ReaderWriterLinks: TGIF edition

by Sunita

It’s almost the end of the week, I was about to say the end of the workweek but so many people have jobs that span all seven days now. Anyway, so much stuff popped up in my surfing forays, RSS feeds, etc. that I have an abundance, so here’s a batch to get us started.


If you’re on Twitter you’ve probably already seen this first one, and I posted it on GR, but it’s worth posting over and over because it’s so good and so different from the tee-hee-romance-genre stories we tend to get.

The Guardian published longread on the state of diversity in the romance genre (just ignore the 50-shades headline, Guardian headline writers are the worst sometimes). The reporter talked to a lot of people and I appreciate that she went and talked to writers in state chapters, rather than just doing the usual email and phone interviews of the names we all see over and over again in stories about the industry. There are lots of fascinating and depressing nuggets of information, including this eye-opening one about Harlequin’s treatment of a Suzanne Brockmann novel:

Marketing black love stories to black women was one thing, but publishers remained sceptical about the idea that white readers would read those same stories. In the late 1990s, Suzanne Brockmann, a white author writing a sequence of Harlequin romances about sexy Navy Seals, decided that she wanted to make a black character the hero of her next book. It was, she admits now, something of a “white saviour” move. Brockmann’s thinking, she told me, was that Harlequin simply didn’t realise the commercial opportunity it was missing by not printing more black romances.
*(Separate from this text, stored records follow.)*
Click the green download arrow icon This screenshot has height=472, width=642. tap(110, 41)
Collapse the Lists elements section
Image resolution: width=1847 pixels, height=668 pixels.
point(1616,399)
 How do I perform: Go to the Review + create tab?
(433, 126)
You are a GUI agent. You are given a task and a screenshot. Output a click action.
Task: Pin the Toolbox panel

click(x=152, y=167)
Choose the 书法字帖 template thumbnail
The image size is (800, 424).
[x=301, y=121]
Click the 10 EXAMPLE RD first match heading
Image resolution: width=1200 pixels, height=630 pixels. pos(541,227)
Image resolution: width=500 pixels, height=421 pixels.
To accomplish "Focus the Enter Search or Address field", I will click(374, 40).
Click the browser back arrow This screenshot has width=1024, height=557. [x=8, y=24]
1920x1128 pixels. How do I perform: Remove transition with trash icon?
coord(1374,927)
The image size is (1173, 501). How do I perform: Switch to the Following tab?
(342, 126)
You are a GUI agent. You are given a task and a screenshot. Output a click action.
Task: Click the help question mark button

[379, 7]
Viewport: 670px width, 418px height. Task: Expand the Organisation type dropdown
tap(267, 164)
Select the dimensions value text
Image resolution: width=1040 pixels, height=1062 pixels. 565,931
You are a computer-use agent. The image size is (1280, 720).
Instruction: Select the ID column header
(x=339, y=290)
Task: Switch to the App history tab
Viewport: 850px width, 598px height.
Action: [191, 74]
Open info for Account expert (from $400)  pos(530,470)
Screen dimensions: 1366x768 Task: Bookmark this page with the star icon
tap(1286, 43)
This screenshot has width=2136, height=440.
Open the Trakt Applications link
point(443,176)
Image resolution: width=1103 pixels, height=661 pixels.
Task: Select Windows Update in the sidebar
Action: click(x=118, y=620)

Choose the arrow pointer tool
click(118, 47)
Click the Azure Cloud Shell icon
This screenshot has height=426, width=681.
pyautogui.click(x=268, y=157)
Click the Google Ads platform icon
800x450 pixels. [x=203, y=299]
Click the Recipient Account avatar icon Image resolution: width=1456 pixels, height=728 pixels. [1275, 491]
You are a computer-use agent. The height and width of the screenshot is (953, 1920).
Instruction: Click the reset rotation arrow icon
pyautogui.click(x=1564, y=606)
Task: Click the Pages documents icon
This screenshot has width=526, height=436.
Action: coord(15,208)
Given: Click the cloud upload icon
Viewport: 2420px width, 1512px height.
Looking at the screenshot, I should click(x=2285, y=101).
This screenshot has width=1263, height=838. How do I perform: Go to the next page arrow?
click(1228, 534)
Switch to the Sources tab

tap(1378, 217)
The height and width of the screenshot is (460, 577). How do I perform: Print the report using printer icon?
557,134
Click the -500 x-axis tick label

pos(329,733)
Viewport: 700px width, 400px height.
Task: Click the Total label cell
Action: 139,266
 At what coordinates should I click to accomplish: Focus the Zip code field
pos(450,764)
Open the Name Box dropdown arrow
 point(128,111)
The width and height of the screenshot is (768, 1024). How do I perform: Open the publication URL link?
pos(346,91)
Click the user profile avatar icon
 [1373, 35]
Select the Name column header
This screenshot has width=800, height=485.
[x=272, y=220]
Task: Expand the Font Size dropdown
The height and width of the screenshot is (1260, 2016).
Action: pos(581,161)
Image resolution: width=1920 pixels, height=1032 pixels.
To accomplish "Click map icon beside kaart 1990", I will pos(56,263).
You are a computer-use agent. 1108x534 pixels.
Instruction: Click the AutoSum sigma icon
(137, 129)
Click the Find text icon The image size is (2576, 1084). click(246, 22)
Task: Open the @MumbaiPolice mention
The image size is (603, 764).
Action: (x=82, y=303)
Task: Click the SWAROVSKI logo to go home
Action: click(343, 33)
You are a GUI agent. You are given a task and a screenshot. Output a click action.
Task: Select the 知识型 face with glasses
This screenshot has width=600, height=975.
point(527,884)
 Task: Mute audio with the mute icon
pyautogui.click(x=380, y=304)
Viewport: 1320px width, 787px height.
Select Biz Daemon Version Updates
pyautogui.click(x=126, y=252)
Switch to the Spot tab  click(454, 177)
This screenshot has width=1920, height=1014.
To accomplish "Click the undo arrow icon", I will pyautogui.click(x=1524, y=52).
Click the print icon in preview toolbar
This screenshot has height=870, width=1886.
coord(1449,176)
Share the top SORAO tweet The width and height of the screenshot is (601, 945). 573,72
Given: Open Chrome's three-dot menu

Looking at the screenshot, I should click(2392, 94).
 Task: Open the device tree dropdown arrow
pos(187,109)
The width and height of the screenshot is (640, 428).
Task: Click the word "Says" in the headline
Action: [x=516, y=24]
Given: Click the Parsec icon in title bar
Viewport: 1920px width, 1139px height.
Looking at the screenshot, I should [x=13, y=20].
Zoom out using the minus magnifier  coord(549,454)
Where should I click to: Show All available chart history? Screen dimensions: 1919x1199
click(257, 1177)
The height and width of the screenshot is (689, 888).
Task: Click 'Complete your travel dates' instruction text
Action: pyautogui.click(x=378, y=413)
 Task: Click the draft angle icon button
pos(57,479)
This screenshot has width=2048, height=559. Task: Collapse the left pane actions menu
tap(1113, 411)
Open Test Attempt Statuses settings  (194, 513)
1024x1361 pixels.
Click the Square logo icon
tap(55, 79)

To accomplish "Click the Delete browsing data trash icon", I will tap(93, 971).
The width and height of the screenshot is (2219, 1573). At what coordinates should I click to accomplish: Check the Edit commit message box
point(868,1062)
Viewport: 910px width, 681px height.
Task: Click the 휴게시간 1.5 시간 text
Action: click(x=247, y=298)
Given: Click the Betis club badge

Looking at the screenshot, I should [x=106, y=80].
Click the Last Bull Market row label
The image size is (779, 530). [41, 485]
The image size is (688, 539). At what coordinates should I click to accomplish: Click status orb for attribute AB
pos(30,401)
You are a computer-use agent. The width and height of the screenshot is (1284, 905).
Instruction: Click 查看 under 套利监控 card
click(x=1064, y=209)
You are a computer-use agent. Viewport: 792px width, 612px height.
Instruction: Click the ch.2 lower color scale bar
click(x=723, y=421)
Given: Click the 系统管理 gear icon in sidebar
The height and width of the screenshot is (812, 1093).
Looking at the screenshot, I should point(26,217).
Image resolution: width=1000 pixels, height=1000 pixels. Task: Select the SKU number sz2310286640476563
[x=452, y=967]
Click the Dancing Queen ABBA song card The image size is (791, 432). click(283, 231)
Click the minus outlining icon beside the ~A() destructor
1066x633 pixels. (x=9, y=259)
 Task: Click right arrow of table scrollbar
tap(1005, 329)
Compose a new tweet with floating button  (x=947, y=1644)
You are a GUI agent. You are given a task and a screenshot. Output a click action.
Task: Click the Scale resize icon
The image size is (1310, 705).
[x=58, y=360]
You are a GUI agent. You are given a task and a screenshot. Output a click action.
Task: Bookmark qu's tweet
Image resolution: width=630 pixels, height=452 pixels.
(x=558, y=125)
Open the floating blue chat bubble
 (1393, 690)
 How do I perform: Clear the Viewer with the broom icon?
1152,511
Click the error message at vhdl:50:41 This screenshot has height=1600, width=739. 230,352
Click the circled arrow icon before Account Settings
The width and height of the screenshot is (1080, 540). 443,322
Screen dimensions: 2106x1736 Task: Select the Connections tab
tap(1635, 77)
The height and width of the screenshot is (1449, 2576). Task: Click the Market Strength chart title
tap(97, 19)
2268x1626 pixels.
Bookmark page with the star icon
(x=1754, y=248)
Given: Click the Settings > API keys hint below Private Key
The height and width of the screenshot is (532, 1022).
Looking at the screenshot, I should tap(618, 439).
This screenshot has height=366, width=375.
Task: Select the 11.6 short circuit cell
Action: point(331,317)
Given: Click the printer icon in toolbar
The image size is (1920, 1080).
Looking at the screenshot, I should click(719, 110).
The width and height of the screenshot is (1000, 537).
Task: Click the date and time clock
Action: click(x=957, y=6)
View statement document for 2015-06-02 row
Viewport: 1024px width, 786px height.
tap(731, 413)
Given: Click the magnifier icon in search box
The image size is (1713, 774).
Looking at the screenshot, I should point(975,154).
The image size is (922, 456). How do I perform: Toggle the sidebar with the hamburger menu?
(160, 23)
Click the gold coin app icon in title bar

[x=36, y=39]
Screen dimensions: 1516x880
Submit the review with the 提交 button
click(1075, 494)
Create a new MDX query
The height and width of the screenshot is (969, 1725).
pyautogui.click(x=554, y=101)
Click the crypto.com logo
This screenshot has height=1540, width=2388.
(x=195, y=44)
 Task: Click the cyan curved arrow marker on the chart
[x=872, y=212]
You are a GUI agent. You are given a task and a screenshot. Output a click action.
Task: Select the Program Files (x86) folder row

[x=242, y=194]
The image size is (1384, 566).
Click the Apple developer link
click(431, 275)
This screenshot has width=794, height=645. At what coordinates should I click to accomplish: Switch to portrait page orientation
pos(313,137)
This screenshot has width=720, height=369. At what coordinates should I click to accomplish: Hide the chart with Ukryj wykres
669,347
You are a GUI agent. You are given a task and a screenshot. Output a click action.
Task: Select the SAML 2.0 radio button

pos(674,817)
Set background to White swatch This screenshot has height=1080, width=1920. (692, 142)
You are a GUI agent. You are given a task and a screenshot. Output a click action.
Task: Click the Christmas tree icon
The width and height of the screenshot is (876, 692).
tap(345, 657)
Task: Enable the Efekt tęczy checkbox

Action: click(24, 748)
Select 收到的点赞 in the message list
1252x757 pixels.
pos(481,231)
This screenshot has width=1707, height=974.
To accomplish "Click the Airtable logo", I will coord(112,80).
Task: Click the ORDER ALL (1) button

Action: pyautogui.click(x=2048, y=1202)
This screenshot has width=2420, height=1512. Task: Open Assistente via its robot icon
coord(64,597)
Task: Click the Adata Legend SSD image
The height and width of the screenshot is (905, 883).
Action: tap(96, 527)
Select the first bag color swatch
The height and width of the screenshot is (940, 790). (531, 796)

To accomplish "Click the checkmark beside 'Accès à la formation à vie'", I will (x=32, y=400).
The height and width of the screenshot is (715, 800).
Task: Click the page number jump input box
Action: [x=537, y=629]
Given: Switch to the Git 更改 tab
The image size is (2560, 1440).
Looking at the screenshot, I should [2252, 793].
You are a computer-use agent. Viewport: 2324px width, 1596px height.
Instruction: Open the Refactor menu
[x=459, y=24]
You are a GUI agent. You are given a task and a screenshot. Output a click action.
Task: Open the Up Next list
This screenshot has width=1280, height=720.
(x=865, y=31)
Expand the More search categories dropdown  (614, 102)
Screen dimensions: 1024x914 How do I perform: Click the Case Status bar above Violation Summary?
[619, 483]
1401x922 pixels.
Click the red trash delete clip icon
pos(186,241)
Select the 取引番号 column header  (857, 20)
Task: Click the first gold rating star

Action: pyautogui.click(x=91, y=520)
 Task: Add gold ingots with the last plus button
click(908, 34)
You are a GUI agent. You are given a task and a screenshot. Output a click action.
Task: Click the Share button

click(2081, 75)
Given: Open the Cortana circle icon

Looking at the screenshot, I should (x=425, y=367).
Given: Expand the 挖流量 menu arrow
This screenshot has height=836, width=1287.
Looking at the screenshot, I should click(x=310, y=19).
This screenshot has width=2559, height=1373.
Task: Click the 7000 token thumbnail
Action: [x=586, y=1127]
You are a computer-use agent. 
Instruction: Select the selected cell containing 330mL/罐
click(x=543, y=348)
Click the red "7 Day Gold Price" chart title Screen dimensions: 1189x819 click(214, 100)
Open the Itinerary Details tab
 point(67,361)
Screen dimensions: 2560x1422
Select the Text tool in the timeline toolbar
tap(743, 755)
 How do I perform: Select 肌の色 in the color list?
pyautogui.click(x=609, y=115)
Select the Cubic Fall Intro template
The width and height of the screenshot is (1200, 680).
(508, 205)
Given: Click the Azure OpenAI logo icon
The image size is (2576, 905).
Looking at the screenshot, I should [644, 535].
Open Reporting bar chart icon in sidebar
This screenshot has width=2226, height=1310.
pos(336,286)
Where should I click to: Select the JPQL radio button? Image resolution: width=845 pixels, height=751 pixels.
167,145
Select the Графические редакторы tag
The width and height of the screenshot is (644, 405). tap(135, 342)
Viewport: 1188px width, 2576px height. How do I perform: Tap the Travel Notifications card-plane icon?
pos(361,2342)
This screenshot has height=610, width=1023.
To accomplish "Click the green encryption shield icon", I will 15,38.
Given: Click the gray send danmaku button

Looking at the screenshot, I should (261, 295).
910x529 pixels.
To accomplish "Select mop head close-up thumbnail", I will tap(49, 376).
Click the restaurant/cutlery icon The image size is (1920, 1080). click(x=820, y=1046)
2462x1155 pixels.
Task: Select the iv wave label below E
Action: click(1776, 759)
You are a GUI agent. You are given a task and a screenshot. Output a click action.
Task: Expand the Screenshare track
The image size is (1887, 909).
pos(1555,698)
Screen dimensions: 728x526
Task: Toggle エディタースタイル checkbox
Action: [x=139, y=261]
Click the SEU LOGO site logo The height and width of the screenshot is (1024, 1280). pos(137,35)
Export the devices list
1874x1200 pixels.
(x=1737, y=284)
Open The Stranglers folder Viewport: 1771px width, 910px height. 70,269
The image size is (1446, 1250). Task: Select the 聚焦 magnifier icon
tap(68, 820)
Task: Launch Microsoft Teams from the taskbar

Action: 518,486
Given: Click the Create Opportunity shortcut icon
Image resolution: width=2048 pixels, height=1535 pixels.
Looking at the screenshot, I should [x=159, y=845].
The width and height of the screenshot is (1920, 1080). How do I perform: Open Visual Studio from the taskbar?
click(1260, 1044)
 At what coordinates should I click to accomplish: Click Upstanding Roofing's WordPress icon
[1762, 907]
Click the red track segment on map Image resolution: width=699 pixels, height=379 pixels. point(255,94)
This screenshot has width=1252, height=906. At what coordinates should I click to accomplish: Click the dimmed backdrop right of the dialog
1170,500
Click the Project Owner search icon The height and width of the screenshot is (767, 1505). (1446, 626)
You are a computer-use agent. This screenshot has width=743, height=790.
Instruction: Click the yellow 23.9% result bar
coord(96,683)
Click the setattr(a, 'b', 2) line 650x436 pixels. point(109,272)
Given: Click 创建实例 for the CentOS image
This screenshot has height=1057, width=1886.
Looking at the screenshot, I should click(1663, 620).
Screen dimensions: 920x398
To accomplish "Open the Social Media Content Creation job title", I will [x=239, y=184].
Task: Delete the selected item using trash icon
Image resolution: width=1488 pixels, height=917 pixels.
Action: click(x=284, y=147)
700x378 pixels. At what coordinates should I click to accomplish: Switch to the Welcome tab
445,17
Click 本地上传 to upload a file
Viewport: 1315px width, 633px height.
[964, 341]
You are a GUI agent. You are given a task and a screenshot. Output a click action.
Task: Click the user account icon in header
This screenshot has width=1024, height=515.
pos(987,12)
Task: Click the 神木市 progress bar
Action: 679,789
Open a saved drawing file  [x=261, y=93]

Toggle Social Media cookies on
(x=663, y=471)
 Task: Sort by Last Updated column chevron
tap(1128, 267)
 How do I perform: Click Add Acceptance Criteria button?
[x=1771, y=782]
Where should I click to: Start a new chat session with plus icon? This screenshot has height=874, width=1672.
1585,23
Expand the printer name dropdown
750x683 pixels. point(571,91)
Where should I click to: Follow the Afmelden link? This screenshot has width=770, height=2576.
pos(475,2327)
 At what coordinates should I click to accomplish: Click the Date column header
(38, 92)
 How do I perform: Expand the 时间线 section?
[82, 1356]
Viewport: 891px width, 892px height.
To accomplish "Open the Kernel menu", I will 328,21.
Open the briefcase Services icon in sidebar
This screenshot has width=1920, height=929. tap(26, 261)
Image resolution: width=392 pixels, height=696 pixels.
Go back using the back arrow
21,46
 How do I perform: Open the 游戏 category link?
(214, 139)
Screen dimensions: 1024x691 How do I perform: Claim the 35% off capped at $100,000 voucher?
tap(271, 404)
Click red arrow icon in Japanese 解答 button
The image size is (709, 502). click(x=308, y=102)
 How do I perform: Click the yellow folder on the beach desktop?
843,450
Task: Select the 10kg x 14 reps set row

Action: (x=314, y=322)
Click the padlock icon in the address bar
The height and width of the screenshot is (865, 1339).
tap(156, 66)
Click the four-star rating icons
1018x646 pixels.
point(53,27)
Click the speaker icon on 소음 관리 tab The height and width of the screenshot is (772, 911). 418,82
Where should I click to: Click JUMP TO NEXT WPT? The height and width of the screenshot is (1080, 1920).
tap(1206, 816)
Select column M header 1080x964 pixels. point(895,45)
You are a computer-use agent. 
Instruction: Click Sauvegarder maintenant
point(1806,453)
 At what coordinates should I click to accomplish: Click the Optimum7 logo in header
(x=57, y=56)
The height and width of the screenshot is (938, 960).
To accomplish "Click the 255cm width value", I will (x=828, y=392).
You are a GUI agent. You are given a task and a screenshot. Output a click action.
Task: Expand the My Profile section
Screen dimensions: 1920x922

Harlequin published Brockmann’s book in 1998, but she was shocked by the way the company dealt with its publication. She recalled her publisher saying: “You will make half the money because we will print half the copies. We cannot send it to our subscription list.” It was the same argument Harlequin had made 14 years earlier: “We’ll get angry letters.” It wasn’t just black characters that Harlequin rejected, according to Brockmann. She said she was also told they would not publish a novel with an Asian American as the central character. (Brockmann later moved on to another publisher.)

And this paragraph made my stomach clench:

Kianna Alexander lives in a modest home south of Raleigh, North Carolina. Across the street, her neighbours have a set of Confederate flags on display, and when she walks around her rural neighborhood, Alexander tries to remember always to bring her ID, to prove, if anyone questions her, that she actually lives there.

In the year of our Lord 2019 a black family can live alongside white families, but they will be unable to avoid looking at a Confederate flag, even while on their own property. Presumably it’s to remind them not to get comfortable and to remember they are being “allowed” to live there.

I’m frequently disenchanted with the Guardian Books section these days, but this is a well-researched, empathetic piece which covers a lot of important ground. The author, Lois Beckett, is a senior reporter in the Guardian’s US bureau and covers “regular” subjects. She spent over a year on the story and approached it as she would any other cultural feature story.


I don’t check in on the New York Review of Books blog often enough, so this is from a couple of weeks ago, but it is fantastic. Mira Jacob writes and draws about colorism, being a South Asian immigrant in the US, and various kinds of relationships in a new graphic novel, which the NYRB has excerpted in a post.

Colorism is absolutely a thing in non-white countries. All of us who are from or living in them know it, but we don’t talk about it a lot outside. It’s a don’t-talk-about-it-with-the-firangi thing (or gora not firangi depending on your native tongue and colloquialisms). I’ll never forget my grandmother’s comment about one of my extremely cool, extremely smart, wonderful cousins when she married: “she’s lucky to get him, given how dark she is.” The husband-to-be in question was fair, needless to say. I’m happy to report he knows what a great partner he has, at 40+ years and counting.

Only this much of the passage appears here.